Die Schimpansin zog einen Stift aus der Tasche und notierte etwas in ihr Heft. Dann hob sie den Kopf, und als sie meinem beklommenen Blick begegnete, lächelte sie abermals. Das ermutigte mich, einen neuen freundschaftlichen Vorstoß zu wagen. Ich streckte ihr zwischen den Stäben hindurch meine offene Hand entgegen. Die Gorillas sprangen vor, um einzugreifen, doch die Schimpansin, die zunächst zurückgezuckt war, fasste sich, hinderte sie mit einem Wort an weiterem Vorgehen und streckte, ohne mich dabei aus den Augen zu lassen und ein wenig zitternd, ebenfalls den behaarten Arm aus. Ich rührte mich nicht. Sie trat noch näher, umfasste mein Handgelenk. Ich spürte, wie sie bei der Berührung erbebte, und bemühte mich, keine Bewegung zu machen, die sie verscheucht hätte. Sie tätschelte mir die Hand, streichelte meinen Arm und wandte sich dann triumphierend ihren Begleitern zu.

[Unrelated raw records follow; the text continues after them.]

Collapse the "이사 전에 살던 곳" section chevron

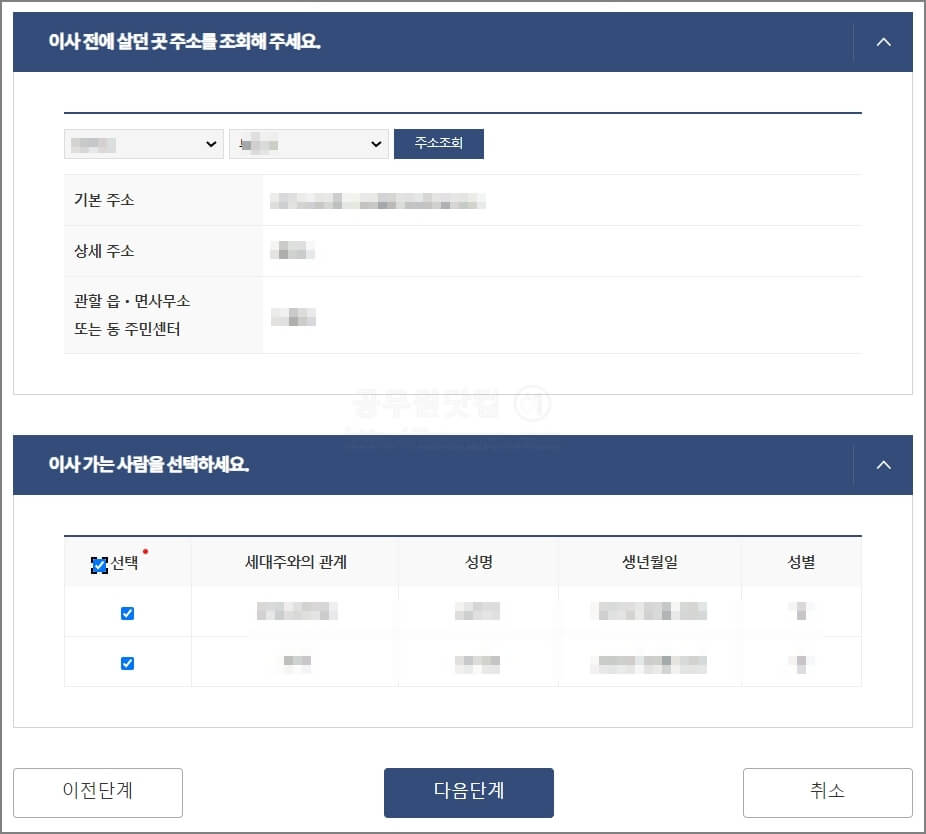(x=882, y=42)
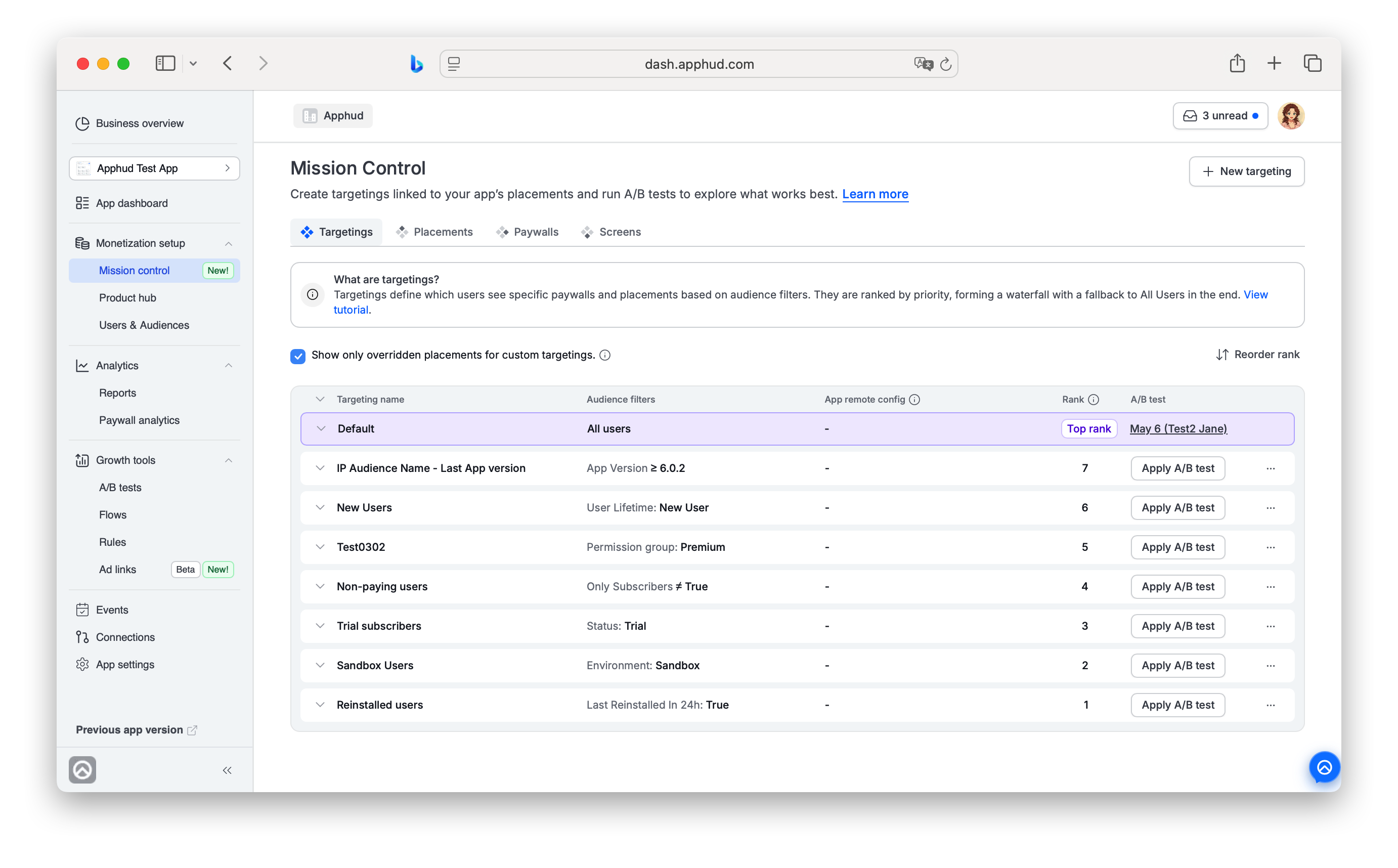1398x868 pixels.
Task: Collapse the Monetization setup section
Action: pos(229,244)
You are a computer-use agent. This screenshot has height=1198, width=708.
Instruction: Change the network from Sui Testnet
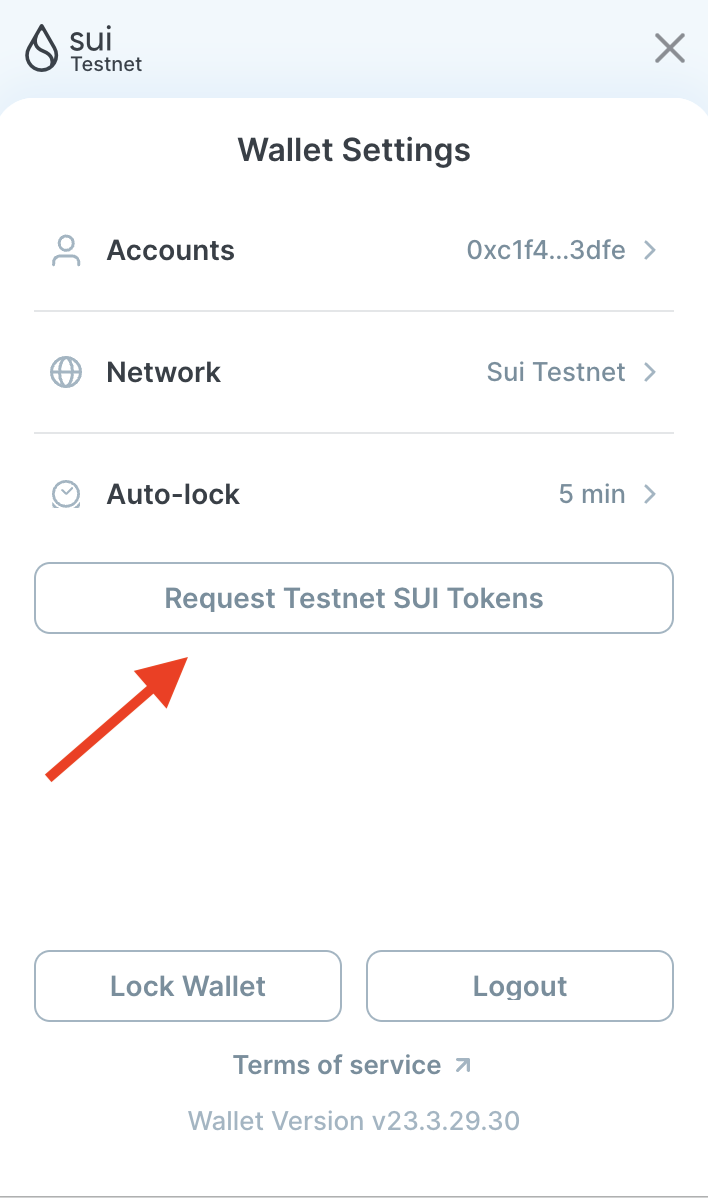click(556, 372)
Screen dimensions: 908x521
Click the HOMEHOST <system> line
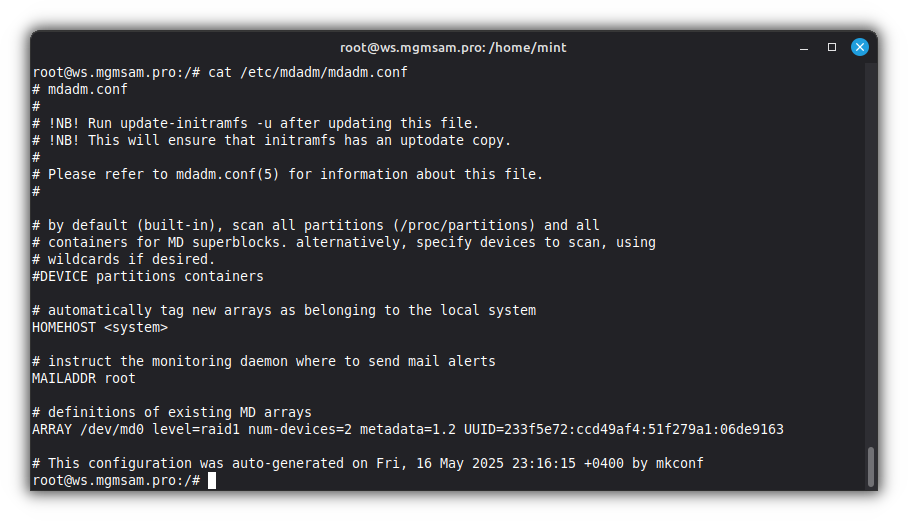100,328
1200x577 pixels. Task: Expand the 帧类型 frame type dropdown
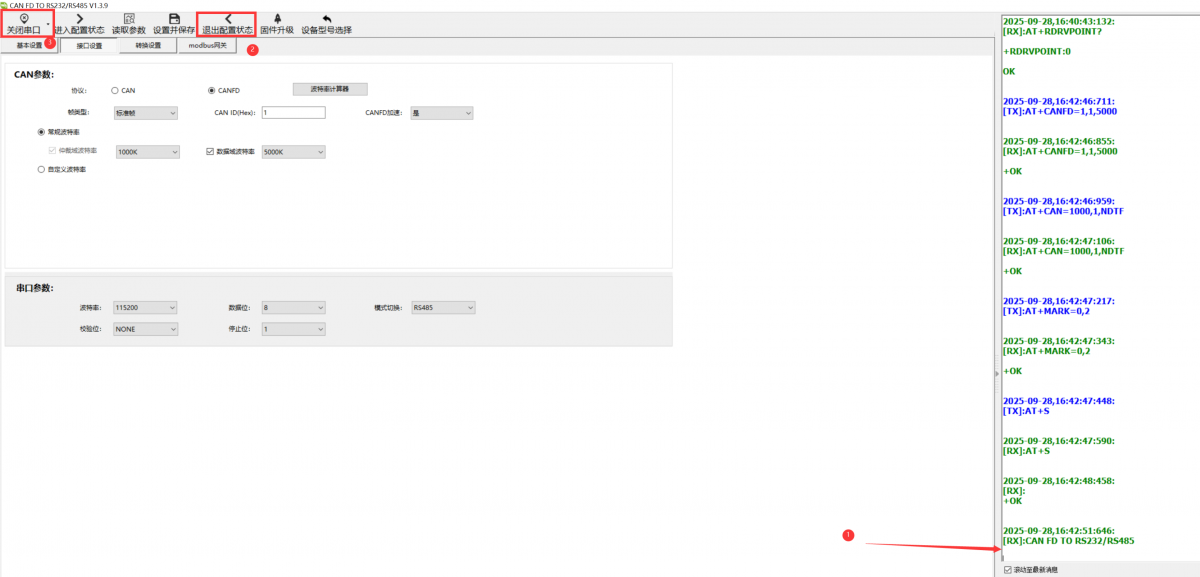pyautogui.click(x=146, y=113)
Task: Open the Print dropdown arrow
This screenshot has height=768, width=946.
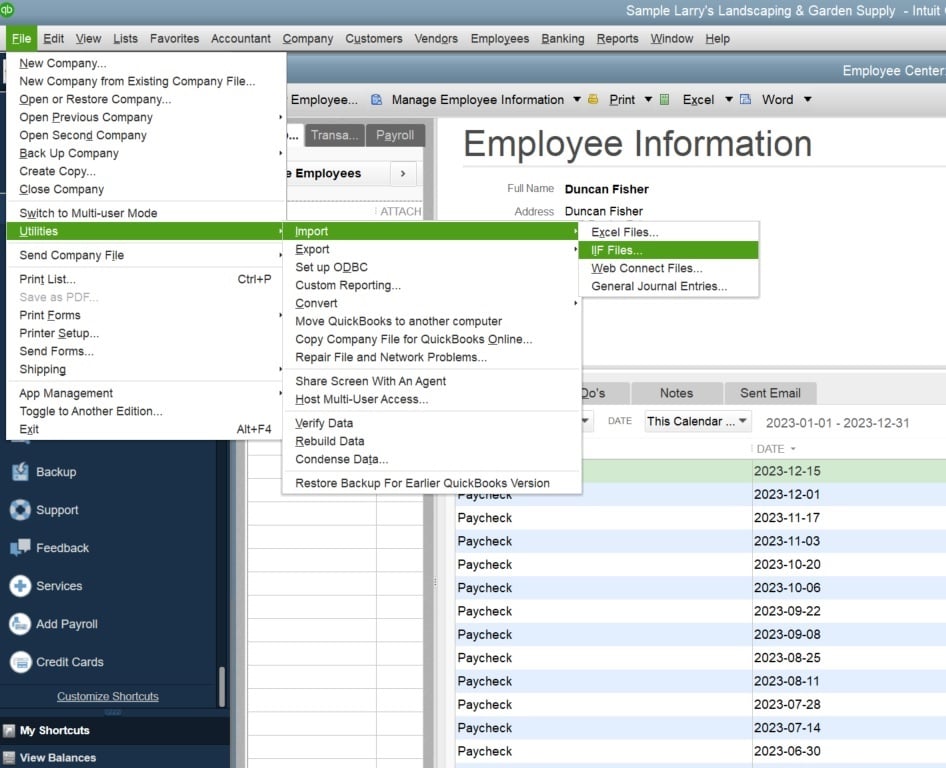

Ich hielt den Atem an. Immer mehr gewann ich die Überzeugung, dass sie begann, mein Anderssein zu begreifen. Als sie gebieterisch zu den Gorillas sprach, war ich so dumm, zu hoffen, dass man meinen Käfig öffnen und sich für alles entschuldigen würde. Doch weit gefehlt! Der Wärter griff in die Tasche und zog einen kleinen weißen Gegenstand heraus, den er seiner Vorgesetzten reichte. Diese drückte ihn mir lächelnd in die Hand. Es war ein Würfel Zucker.

Ein Würfel Zucker! Meine Enttäuschung war so groß, ich fühlte mich so gedemütigt, dass ich ihn ihr am liebsten ins Gesicht geschleudert hatte. Doch ich besann mich gerade noch rechtzeitig meiner guten Vorsätze und beherrschte mich. Ich nahm den Zucker, verbeugte mich und knabberte an ihm – nicht ohne dabei eine höchst verständige Miene aufzusetzen.

So verlief also meine erste Begegnung mit Zira. Das war der Name der Schimpansin, wie ich bald erfuhr. Sie war die Leiterin jener Abteilung, in der ich untergebracht war. Obwohl ich im Grund nichts erreicht hatte, machte mir ihr Verhalten doch Hoffnung, und ich hatte das Gefühl, dass es mir bestimmt gelingen würde, mit ihr ins Gespräch zu kommen. Sie unterhielt sich lange mit den Wärtern, und mir schien, als gäbe sie ihnen Anweisungen, die mich betrafen. Dann setzte sie ihren Inspektionsrundgang fort.

Sie musterte jeden der Neuankömmlinge gründlich und machte sich Notizen, jedoch nicht so ausführlich wie bei mir. Sie traute sich auch nicht, einen der anderen Menschen zu berühren. Hätte sie es getan, wäre ich wohl eifersüchtig geworden. Denn ich war überzeugt, der Einzige zu sein, der eine bevorzugte Behandlung verdiente. Als ich sah, wie sie vor den Kindern stehen blieb und ihnen ebenfalls Zucker zuwarf, erfasste mich heftiger Unwille. Ein Unwille, der sich nicht sehr von demjenigen Novas unterschied, die sich, nachdem sie der Schimpansin die Zähne gezeigt hatte, ganz hinten in ihrem Käfig niederlegte und mir wütend den Rücken zukehrte.